YOUR OBJECTIVE
Across the entries below, how many lines include the word "named"? Reply with only the number.

(Stored data entries)
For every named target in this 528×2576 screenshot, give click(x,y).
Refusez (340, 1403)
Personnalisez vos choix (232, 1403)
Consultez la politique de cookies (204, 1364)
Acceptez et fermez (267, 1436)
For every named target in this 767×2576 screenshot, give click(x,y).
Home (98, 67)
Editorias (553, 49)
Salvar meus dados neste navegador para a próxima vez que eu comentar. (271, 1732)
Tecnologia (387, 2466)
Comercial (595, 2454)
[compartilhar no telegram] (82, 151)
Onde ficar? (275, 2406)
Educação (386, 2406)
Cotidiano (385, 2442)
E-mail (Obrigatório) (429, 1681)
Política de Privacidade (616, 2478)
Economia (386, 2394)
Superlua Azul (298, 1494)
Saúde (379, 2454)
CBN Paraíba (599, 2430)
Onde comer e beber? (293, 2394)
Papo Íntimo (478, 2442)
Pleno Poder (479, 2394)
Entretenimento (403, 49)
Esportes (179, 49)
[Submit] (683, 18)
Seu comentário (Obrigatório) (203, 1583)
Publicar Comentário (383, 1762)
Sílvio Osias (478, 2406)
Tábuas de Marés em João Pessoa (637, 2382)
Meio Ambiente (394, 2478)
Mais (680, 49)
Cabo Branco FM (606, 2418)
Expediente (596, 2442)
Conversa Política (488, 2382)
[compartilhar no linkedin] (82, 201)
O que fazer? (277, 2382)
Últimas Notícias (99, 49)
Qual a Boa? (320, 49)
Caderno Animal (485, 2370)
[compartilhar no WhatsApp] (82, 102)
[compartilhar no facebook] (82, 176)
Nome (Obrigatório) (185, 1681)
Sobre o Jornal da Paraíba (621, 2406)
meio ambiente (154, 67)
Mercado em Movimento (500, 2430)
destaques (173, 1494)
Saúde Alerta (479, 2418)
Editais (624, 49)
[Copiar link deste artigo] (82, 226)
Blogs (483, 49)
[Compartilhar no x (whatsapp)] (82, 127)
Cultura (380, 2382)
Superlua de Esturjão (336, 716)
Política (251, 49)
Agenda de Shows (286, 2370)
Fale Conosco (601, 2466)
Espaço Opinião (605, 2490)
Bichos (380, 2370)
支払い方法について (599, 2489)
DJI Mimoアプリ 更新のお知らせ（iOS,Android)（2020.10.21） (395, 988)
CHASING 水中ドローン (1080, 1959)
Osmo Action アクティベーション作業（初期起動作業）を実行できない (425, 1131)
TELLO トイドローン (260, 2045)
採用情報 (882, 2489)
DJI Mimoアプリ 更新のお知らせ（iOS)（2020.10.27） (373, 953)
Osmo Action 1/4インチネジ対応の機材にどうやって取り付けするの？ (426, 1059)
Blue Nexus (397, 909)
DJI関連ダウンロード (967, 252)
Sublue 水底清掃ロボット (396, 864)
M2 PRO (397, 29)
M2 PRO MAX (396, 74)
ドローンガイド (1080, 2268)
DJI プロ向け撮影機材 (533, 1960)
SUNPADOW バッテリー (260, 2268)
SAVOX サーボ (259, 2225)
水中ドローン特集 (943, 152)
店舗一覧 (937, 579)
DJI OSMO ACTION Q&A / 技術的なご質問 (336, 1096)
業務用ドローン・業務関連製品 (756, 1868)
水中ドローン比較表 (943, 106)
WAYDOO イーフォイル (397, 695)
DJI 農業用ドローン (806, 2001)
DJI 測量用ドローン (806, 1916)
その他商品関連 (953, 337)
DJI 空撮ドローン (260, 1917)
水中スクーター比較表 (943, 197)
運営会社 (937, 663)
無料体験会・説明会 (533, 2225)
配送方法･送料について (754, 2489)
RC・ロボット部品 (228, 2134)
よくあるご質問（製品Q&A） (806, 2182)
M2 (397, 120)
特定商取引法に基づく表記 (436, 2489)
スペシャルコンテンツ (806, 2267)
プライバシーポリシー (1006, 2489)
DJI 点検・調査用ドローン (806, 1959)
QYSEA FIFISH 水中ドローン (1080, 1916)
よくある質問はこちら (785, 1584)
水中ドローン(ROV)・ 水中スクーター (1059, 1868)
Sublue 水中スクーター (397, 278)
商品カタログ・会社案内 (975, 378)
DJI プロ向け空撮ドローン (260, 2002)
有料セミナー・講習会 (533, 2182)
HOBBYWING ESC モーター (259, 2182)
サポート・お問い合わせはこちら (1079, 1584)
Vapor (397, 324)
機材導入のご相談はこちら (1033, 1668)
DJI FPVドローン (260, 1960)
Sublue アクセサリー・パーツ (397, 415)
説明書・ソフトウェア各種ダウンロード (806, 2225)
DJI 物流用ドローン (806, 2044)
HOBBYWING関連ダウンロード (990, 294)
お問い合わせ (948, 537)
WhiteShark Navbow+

SOLVED PROBLEM
2